Хотя эта сцена была по-своему поучительна, я бы предпочел, чтоб она происходила не при дяде, а главное, не при маме; ее стремление к сдержанности мне известно, и я полностью его разделяю.
Однако приходится признать со всей прямотой, что мои столкновения с женой с некоторого времени участились. Прежде ссоры у нас были редким явлением, и, по крайней мере, не я был их инициатором. Боюсь даже, что я сохранял излишнюю вежливость и старался не повышать голоса. Конечно, мужчины, которые ведут себя на людях галантно, отменно учтиво со всеми дамами, а дома у себя по-хамски грубы со своими женами, — существа препротивные и встречаются часто. Но можно и не быть грубым с женой, а при помощи холодной вежливости заставить свою подругу жизни держаться в рамках, обращаться с ней, как с уважаемой, но посторонней женщиной, и не выказывать ей настоящего внимания. В моей семье, несомненно, употреблялось слишком много крахмала; воспитание меня подкрахмалило. Но я не заметил, что на крахмале появились трещины; я злюсь, когда мне делают замечания, и терпеть не могу сам их делать. Если возникает такая необходимость, я ей покоряюсь, но делаю свои указания таким ровным тоном, что они ни на кого не производят впечатления. Похоже, что я выражаю свое мнение, но отнюдь не свои чувства. С матерью все шло отлично, она считалась с каждым словом. А вот с Мариэтт мне прежних средств недостаточно, ведь у Гимаршей все вопят, когда хотят что-либо высказать. Одним словом, мне, видимо, не хватает убедительности, чтобы она меня выслушала и посчиталась с моим мнением. Несколько дней я злюсь втихомолку, а потом внезапно взрываюсь.
Так вот было и с суповой миской. Уже много раз я сердился на детей, когда замечал, что они играют «в обед», пользуясь для этого предметами из обеденного сервиза лиможского завода, разрозненного и не столь уж красивого, но довольно старинного — он мне достался от бабушки. Когда Мариэтт хочется покоя, она ничего не запрещает детям. Однажды, это было в пятницу, я услышал из своего кабинета громкий шум — что-то разбили, — а затем началось паническое бегство и кого-то отчитывали за шалость, а вслед за нотацией стали слышны царапающие звуки щетки — осколки спешно загребали в совок. Полчаса спустя я вышел к завтраку. Мне ничего не говорят. Все смотрят только на колбасу. Спрашиваю, что это был за трам- тарарам?

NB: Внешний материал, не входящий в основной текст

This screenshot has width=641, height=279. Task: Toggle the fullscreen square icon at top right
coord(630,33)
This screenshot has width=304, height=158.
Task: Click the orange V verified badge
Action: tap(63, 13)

— Да так, ерунда, — говорит Мариэтт.
Жена и дети делают вид, что ничего не произошло. Но их тревога и заговорщический вид так бросаются в глаза, что я тут же иду к мусорному ведру и подымаю крышку. Что же оказывается? Вот они, осколки суповой миски. Это уже недопустимо. Мариэтт блестяще подражает своей мамаше, я слышал, как мадам Гимарш со смехом говорила мужу: «Правда, ведь я неплохо скрывала от тебя шалости наших девчонок?» Мариэтт тоже умалчивала, скрывая уйму мелких проделок. Но на этот раз она проявила не только слабость: налицо — ложь и сговор.
— Ну да, я собиралась тебе сказать, что это была старая, выщербленная суповая миска! — сообщает Мариэтт, подойдя ко мне и стараясь казаться равнодушной. — Знаешь, эта миска уже была в таком состоянии, право, нет смысла…
Я тут же обрываю ее:
— Дети с ней играли, не так ли?
Мариэтт наблюдает за мной: надо быть осторожной. Если у него сдвинутся брови, значит, скоро начнется. А если они сошлись на переносице — бум! Началось…
— Ты что думала? Я ничего не узнаю? Не в состоянии понять простых вещей? Хочешь избавить их от пары затрещин. И не останавливаешься перед тем, чтоб вступить с ними в сговор и все скрыть от меня. Ты подаешь им пример нечестности!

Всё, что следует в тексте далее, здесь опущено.